As that record took shape, R.E.M. focused on becoming a road-ready unit again. Buck, who had pushed the band to strip down and eschew electric guitars on the previous two albums, was now looking to the swaggering punk records he loved as a teenager, like The Stooges’ Fun House, for inspiration. Lots of simple riffs with minimal nuance. (“There must be minor chords on that record but I don’t remember any,” he says.) In Atlanta, they rented a soundstage and performed their new songs every day as they would a concert set.

But as work on Monster wore on, they were stressed by the pressure of completing the album in time for the upcoming tour. And then there was the natural drift that occurs when the members of very rich rock band no longer move in the same social circles. Both factors made the making of Monster a fraught process.

“In the ’80s, the only thing we did was make music and write songs. And it just seemed like we would write 12 songs and that would be the album. In the ’90s it kind of changed,” Buck reflected. “We had more time to ourselves, so we were writing a ton of stuff. Which means Michael didn’t finish it all. So he would be presented with 30 pieces of music rather than 12. And it made the process a little longer.”

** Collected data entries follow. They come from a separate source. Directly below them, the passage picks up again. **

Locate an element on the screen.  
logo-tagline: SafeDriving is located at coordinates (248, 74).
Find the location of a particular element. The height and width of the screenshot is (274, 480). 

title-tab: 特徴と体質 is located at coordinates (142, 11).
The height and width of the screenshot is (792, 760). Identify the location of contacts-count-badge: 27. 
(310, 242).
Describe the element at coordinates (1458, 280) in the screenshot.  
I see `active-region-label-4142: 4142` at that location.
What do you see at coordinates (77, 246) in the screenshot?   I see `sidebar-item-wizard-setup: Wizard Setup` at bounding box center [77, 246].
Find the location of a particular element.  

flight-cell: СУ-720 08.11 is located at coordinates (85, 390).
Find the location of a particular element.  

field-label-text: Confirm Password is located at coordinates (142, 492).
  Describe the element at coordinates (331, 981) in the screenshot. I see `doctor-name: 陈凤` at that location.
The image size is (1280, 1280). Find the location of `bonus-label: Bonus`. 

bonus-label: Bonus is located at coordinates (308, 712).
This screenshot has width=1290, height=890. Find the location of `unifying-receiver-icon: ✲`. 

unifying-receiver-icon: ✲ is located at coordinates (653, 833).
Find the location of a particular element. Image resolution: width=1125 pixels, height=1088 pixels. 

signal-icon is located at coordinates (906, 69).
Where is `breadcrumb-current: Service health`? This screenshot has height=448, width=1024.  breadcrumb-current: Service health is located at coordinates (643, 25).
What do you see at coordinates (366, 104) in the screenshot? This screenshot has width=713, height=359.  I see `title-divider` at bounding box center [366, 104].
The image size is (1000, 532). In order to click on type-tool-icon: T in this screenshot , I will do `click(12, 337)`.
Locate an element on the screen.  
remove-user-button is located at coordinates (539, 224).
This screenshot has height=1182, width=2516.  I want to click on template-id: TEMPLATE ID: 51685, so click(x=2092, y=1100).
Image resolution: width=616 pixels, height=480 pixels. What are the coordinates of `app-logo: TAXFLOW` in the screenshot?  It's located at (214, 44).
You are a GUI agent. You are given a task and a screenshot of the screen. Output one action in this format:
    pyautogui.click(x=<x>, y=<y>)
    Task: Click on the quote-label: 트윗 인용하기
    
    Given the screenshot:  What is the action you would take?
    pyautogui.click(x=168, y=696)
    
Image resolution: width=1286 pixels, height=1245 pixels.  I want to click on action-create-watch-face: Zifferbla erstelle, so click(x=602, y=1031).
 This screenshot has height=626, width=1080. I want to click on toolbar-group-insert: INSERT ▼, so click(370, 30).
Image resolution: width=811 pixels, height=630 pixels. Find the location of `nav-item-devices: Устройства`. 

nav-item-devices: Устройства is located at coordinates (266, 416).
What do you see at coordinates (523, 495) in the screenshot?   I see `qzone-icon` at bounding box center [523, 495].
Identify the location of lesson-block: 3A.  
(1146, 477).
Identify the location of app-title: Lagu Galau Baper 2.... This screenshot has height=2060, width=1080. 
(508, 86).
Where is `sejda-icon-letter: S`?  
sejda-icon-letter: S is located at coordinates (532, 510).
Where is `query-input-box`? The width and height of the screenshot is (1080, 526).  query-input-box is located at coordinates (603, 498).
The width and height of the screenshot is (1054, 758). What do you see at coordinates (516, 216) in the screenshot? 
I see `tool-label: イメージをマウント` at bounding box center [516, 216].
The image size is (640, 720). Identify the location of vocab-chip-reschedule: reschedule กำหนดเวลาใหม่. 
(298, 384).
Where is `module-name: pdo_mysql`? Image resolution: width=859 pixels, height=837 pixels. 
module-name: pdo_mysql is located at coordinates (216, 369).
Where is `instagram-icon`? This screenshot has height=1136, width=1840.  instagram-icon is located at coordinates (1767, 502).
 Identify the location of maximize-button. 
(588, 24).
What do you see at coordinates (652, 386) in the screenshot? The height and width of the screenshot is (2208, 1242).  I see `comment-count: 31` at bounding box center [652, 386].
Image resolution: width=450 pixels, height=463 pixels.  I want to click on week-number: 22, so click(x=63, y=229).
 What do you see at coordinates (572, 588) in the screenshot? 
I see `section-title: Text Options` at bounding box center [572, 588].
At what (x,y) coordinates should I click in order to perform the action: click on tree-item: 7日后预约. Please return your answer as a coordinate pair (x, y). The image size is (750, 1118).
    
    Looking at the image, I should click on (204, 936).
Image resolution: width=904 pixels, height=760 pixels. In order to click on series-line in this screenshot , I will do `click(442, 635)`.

I then bought up a Rolling Stone article I remembered reading as an anxious 17-year-old R.E.M. fanatic, which suggested that R.E.M. came close to breaking up during the Monster sessions. Was that true? “We basically almost broke up a whole bunch of times, I think all bands do, you know?” he countered. “It’s hard to go from being a young person who knows exactly what’s right to being like an older person who realizes you have to deal with people who think they are absolutely right, too. I can’t tell you how many arguments we’ve had about some pointless little thing and then six months later I’m listening to it and I can’t remember which side of the argument I was on.

“You know, it got tough at the end,” he added. “But instead of canceling the tour and going off into outer space, we just kind of did it, and then made one of our favorite records.”

Launched on January 13, 1995 in Perth, Australia, the 10-month Monster tour proved to be an even bigger turning point for R.E.M. than the album. Spanning 135 shows and multiple continents, the tour was infamously marred by health problems for Stipe, bassist Mike Mills, and drummer Bill Berry, who collapsed from a brain aneurysm that March in Lausanne, Switzerland.

Beyond these personal calamities, the members of R.E.M. also faced the weirdness of rock superstardom head-on.

“It was the first and only time honestly where people were chasing us around and screaming at us in the streets,” Buck said. “We would get to our hotel and there’d be 300 people waiting outside. And you think, ‘What the f*ck? What is this all about?’ And then Bill almost died in my arms. I still have nightmares about that. All I remember is that it was crazy.”

When R.E.M. broke up in 2011, all their remaining members — Berry exited the band in 1997 — seemed determined to leave their big-time arena-rock past behind, focusing instead on idiosyncratic projects far outside the mainstream. Buck has been the most outspoken about his dislike of the music business. When I suggested that this aversion might have originated during the Monster period, Buck gently pushed back.

“I had to listen to all this sh*t in the last six months: The demos, the album itself, the remix, the live shows. And it’s way more consistent than I originally thought. It’s a cool-sounding record, you know?” he said. “It may not be the first record I’d give to someone that didn’t know what we were all about, but I’m actually liking it better than I liked it at the time.

“It reminds me a little bit of Fables Of The Reconstruction,” he added, “where I don’t think any of us were super happy with the mixes or anything. And then years later you realize, well, it’s its own entity. We couldn’t see the mistakes or failures or whatever. That is just what it is.”